These selectors also accept boolean tests.

In [29]:
randomTable.loc[randomTable['a'] >= 0.5, ['b', 'c']]

Unnamed: 0,b,c
One,0.936636,0.26138
Two,0.491862,0.115862
4,0.920241,0.196261
5,0.852336,0.036874
7,0.160509,0.577735
8,0.848429,0.7223
10,0.171905,0.096257


In [30]:
syllabus.loc[syllabus['Topic'] == 'WEEKEND', ['Date']]

Unnamed: 0,Date
5,2019-09-21
6,2019-09-22


##### 3.2.6. Adding data to a data frame

We can add a column and populate it with a given value:

In [31]:
randomTable['d'] = np.pi      # adds a column with the value of pi
randomTable

Unnamed: 0,a,b,c,d
One,0.649796,0.936636,0.26138,3.141593
Two,0.790453,0.491862,0.115862,3.141593
3,0.410883,0.299183,0.324256,3.141593
4,0.658176,0.920241,0.196261,3.141593
5,0.601911,0.852336,0.036874,3.141593
6,0.204363,0.668845,0.81004,3.141593
7,0.950209,0.160509,0.577735,3.141593
8,0.657089,0.848429,0.7223,3.141593
9,0.49917,0.163025,0.252959,3.141593
10,0.696059,0.171905,0.096257,3.141593


In [32]:
randomTable['e'] = np.linspace(1, 10, 10)  # adds a 'e' column with floats randging from 1 to 10, separated by increments of 1.0
randomTable

Unnamed: 0,a,b,c,d,e
One,0.649796,0.936636,0.26138,3.141593,1.0
Two,0.790453,0.491862,0.115862,3.141593,2.0
3,0.410883,0.299183,0.324256,3.141593,3.0
4,0.658176,0.920241,0.196261,3.141593,4.0
5,0.601911,0.852336,0.036874,3.141593,5.0
6,0.204363,0.668845,0.81004,3.141593,6.0
7,0.950209,0.160509,0.577735,3.141593,7.0
8,0.657089,0.848429,0.7223,3.141593,8.0
9,0.49917,0.163025,0.252959,3.141593,9.0
10,0.696059,0.171905,0.096257,3.141593,10.0


##### 3.2.7. Sorting values in a data frame

We can sort the table by the values of a variable or of several variables.

In [33]:
randomTable.sort_values(by= 'a')
randomTable.sort_values(by= ['a', 'e'])

Unnamed: 0,a,b,c,d,e
6,0.204363,0.668845,0.81004,3.141593,6.0
3,0.410883,0.299183,0.324256,3.141593,3.0
9,0.49917,0.163025,0.252959,3.141593,9.0
5,0.601911,0.852336,0.036874,3.141593,5.0
One,0.649796,0.936636,0.26138,3.141593,1.0
8,0.657089,0.848429,0.7223,3.141593,8.0
4,0.658176,0.920241,0.196261,3.141593,4.0
10,0.696059,0.171905,0.096257,3.141593,10.0
Two,0.790453,0.491862,0.115862,3.141593,2.0
7,0.950209,0.160509,0.577735,3.141593,7.0


We can also sort by index of observation (`axis=0`), or by index of variable (`axis=1`).

In [34]:
syllabus.sort_index(axis=0, ascending=False)

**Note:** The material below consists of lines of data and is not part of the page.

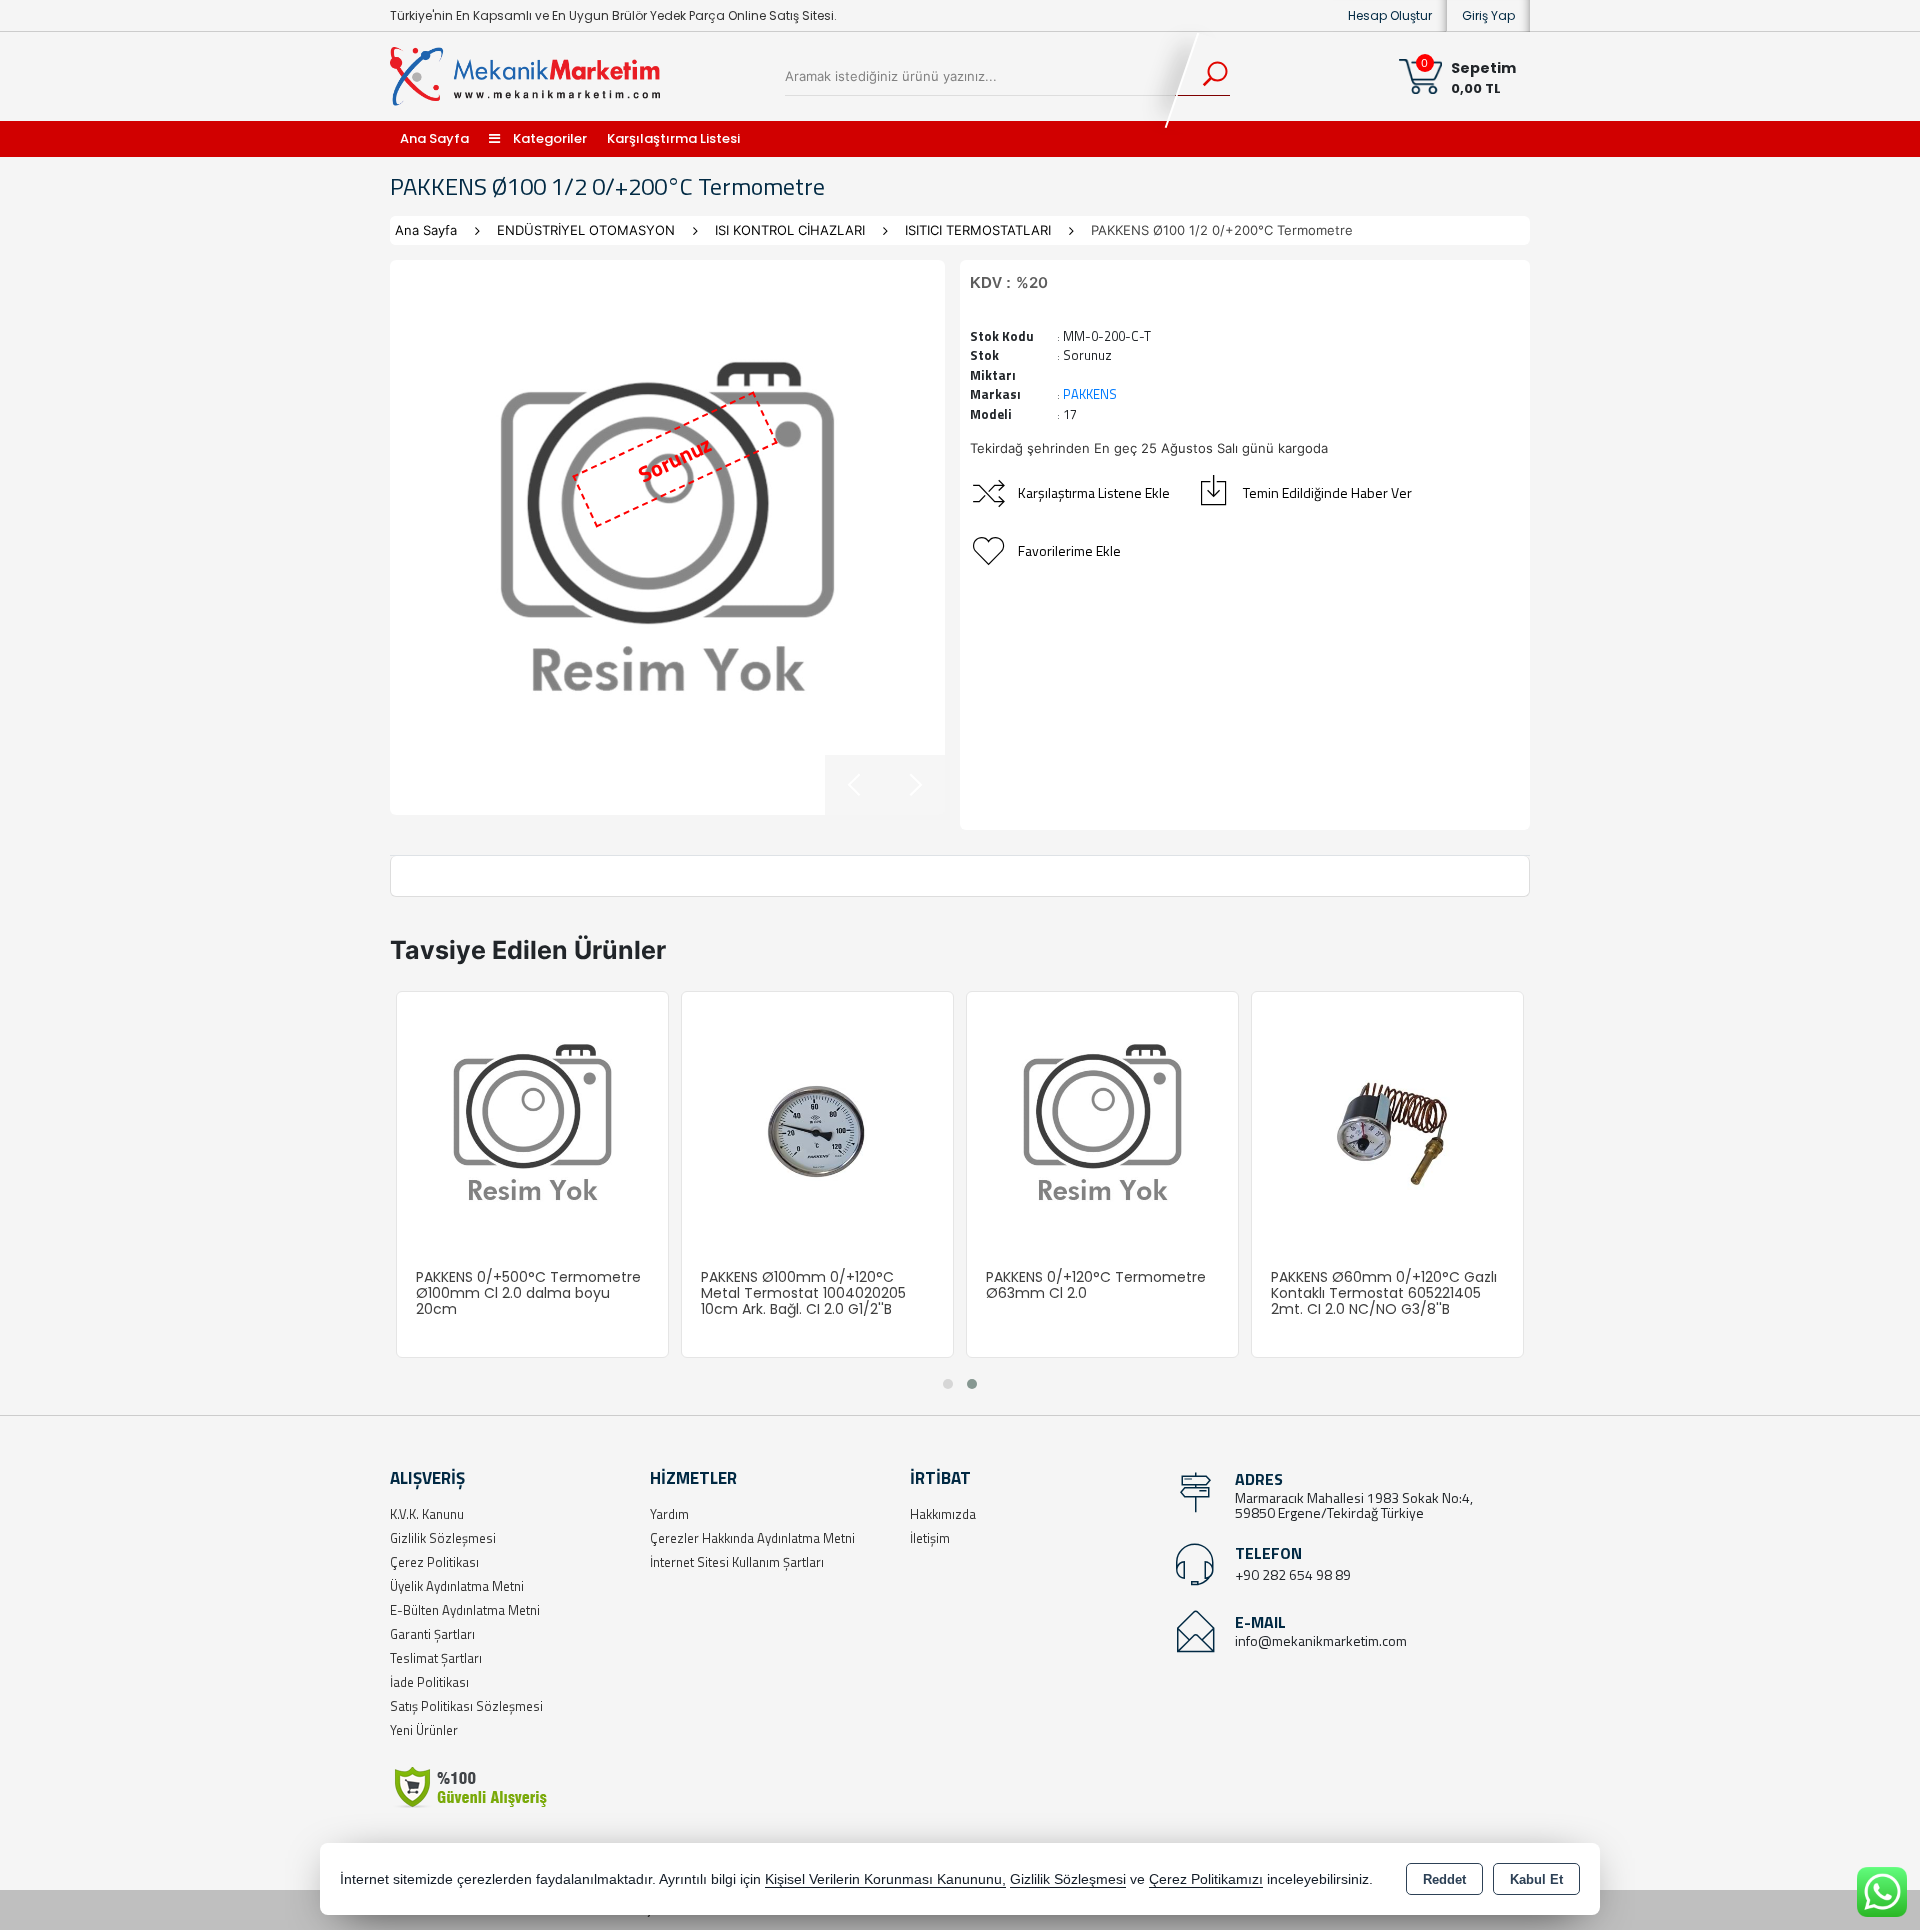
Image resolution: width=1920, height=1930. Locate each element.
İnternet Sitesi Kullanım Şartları (737, 1562)
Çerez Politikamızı (1206, 1879)
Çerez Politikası (434, 1562)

Unnamed: 0,Date,Topic,Alphabetical index,Numerical index
11,2019-09-27,Intro to machine learning 2,l,12.0
10,2019-09-26,Intro to machine learning 1,k,11.0
9,2019-09-25,-No class-,j,10.0
8,2019-09-24,Time Series,i,9.0
7,2019-09-23,MLE,h,8.0
6,2019-09-22,WEEKEND,g,7.0
5,2019-09-21,WEEKEND,f,6.0
4,2019-09-20,"OLS, GLS, IV and NLLS",e,5.0
3,2019-09-19,Basics of data handling,d,4.0
2,2019-09-18,Intro to Python,c,3.0


##### 3.2.7. Importing a structured dataset

Pandas can read most structured data formats: .csv, Excel and SQL being the most common. We use the function `pd.read_csv` to import a CSV file into a data frame. We can indicate which delimiter to use, if the data is compressed or not, and if Python needs to skip a header in the original file. See below two imports we will use in the next section.

In [35]:
top1Percent = pd.read_excel('http://gabriel-zucman.eu/files/Zucman2019Data.xlsx', sheet_name='DataF4', header=2, squeeze=True)
top10Percent = pd.read_excel('http://gabriel-zucman.eu/files/Zucman2019Data.xlsx', sheet_name='DataF5', header=2, squeeze=True)

In [36]:
top10Percent

Unnamed: 0,Year,China,France,Russian Federation,United Kingdom,USA
0,1910,,,,,
1,1911,,,,,
2,1912,,,,,
3,1913,,0.849030,,0.925733,
4,1914,,0.849074,,0.929655,
5,1915,,0.843429,,,
6,1916,,0.843037,,,
7,1917,,0.842252,,,0.782449
8,1918,,0.838413,,,0.785049
9,1919,,0.833341,,0.885341,0.800170


##### 3.2.8. Appending and merging

Pandas is very efficient at performing join operation, it is over an order of magnitude faster than R in some cases according to [the Pandas documentation](https://pandas.pydata.org/pandas-docs/stable/user_guide/merging.html#database-style-dataframe-or-named-series-joining-merging). This is both due to the clever design of pandas' merging algorithms, and inherently efficient structure of data frames.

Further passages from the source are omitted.